There is some truth in the claim by anti-coal activists that (their successful) pressure on the banks is also coming from governmental regulators like the Australian Prudential Regulation Authority: ‘finance sector regulators have repeatedly warned that climate change poses system-wide risks’. But the absurdity of the banks’ claim that concern about the risk of ‘stranded assets’ as coal is killed off is a factor in their anti-coal crusade, is evidenced by the revelations in the latest International Energy Agency outlook indicating continuing strong coal demand in the Asia/Pacific region which accounts for more than 80 per cent of world usage. This is expected to rise to 7.4 billion tonnes per annum (the declining Europe and the US markets that account for less than 10 per cent have little impact on the total). To meet that demand, IEA expects a pipeline of new projects (more than a third in Australia, a quarter in Russia and one-fifth in South Africa). Australia, although the world’s biggest exporter, currently provides only a fraction of Asia/Pacific thermal coal demand, but its relatively lower-emissions higher quality coal is increasingly being sought by regional nations in their pursuit of lower emissions targets. So the Australian banks’ jihad on coal is also an attack on regional nations’ emissions-reduction campaigns.

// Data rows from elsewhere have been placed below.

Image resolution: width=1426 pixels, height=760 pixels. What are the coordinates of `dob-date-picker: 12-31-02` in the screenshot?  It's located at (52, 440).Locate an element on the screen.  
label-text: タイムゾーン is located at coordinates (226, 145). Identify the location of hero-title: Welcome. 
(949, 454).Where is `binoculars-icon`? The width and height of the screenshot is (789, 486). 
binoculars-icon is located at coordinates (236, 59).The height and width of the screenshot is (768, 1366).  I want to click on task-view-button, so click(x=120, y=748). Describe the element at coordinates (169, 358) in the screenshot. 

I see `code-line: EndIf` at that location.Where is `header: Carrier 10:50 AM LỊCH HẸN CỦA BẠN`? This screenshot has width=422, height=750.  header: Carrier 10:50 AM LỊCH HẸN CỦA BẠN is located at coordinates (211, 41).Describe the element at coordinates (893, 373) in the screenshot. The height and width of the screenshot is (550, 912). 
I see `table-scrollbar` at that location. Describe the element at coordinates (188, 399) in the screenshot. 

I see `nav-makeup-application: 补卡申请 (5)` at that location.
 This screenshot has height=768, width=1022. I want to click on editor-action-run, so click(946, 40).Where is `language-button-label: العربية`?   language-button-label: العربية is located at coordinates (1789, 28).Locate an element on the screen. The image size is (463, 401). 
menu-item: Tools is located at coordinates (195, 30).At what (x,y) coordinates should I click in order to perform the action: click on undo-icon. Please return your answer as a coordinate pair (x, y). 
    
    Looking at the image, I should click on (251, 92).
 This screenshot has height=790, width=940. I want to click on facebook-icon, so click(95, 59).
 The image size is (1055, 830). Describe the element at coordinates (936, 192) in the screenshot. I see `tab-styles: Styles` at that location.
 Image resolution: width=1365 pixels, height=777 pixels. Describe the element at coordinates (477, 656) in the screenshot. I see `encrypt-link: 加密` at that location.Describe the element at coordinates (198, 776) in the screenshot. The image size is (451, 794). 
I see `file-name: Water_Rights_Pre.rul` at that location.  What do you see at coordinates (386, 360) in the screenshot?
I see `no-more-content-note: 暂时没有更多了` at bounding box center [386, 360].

As Australian-owned Whitehaven Coal noted in its submission to the parliamentary inquiry, the IEA forecasts that South-East Asia will experience growth of nearly 30 per cent over the next decade, bringing with it continuing demand for Australian lower-emissions coal to be burned in the more than $1 trillion of capital invested in existing coal-fired generation, much of it in young HELE plants with many years of economic life ahead. And many more HELEs are either planned or under construction in the region.

While there is still strong long-term global demand, the NSW government’s Strategic Statement on Coal Exploration and Mining has stated that ending or reducing Australian thermal coal exports  would  not lower global carbon emissions, as most coal consumers would seek coal from elsewhere and much of this would be lower quality – worsening the world’s emissions.

But it took the submission by a major foreign-owned coal company, Yancoal, to demonstrate the basic absurdity of the banks’ ban, which relates more to the far greater emissions in foreign countries by the almost 90 per cent of Australian coal production that is exported than to those emitted in local Australian power generation or steel production. For the banks to penalise Australian miners for emissions in other countries for which those nations are responsible under international agreements, is not only irrational, it is in conflict with government policy.

As Energy Minister Angus Taylor said last month, ‘Our prosperity will be undermined if we pursue decarbonisation at the expense of reliable and affordable energy. It is a folly to think that we can reduce emissions by restricting coal or gas exports. This won’t reduce global demand for those products. Until clean energy solutions are cheaper than their existing alternatives, any supply gap will be filled by our competitors’. Tell that to the big four banks, the insurance industry – and to the government’s own financial regulatory authorities.